Instructions to follow ::
Where the line containing "This screenshot has height=832, width=1155." appears, start copying; continue through the last line below and copy nothing else.

▽

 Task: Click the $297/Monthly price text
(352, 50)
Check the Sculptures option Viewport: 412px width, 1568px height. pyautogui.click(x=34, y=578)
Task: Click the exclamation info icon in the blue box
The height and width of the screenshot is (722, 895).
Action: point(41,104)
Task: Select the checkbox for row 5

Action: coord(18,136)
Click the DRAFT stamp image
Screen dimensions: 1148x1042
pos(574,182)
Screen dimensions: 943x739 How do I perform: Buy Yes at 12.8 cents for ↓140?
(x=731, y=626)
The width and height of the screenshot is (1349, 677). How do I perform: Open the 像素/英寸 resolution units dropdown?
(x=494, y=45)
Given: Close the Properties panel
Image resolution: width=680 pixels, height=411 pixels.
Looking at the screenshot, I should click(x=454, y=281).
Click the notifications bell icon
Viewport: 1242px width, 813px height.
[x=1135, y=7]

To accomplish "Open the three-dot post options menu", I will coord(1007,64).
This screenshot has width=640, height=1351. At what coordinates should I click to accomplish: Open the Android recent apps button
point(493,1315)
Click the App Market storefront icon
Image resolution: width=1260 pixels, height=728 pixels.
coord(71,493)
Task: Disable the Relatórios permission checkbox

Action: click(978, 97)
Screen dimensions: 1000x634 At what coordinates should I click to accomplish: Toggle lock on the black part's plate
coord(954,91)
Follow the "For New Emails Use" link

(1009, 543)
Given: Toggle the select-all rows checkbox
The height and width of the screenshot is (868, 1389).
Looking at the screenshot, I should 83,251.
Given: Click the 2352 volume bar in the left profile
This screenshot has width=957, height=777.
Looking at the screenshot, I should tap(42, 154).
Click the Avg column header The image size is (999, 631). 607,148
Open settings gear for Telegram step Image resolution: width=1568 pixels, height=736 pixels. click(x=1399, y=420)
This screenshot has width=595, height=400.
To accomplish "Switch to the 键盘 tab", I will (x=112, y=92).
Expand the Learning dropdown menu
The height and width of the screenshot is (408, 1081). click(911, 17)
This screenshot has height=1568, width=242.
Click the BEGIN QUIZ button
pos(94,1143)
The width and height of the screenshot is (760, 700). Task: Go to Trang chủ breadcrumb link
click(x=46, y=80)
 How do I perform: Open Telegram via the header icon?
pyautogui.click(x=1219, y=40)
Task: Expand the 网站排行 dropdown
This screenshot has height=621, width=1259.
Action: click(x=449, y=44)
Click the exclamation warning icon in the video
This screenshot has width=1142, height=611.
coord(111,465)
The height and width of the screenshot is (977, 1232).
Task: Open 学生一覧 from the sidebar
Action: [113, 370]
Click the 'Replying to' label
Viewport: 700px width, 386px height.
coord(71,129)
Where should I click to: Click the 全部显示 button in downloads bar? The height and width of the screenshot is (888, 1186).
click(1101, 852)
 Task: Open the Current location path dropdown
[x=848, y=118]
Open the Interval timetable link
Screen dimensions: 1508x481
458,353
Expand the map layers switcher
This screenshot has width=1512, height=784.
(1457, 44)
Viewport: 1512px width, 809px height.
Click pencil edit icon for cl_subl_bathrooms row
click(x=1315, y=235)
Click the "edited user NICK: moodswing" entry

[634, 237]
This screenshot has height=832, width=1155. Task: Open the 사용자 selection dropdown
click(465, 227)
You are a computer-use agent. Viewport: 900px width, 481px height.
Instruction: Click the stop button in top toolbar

△

Your solution ::
This screenshot has height=832, width=1155. Task: Open the 사용자 selection dropdown
click(465, 227)
You are a computer-use agent. Viewport: 900px width, 481px height.
Instruction: Click the stop button in top toolbar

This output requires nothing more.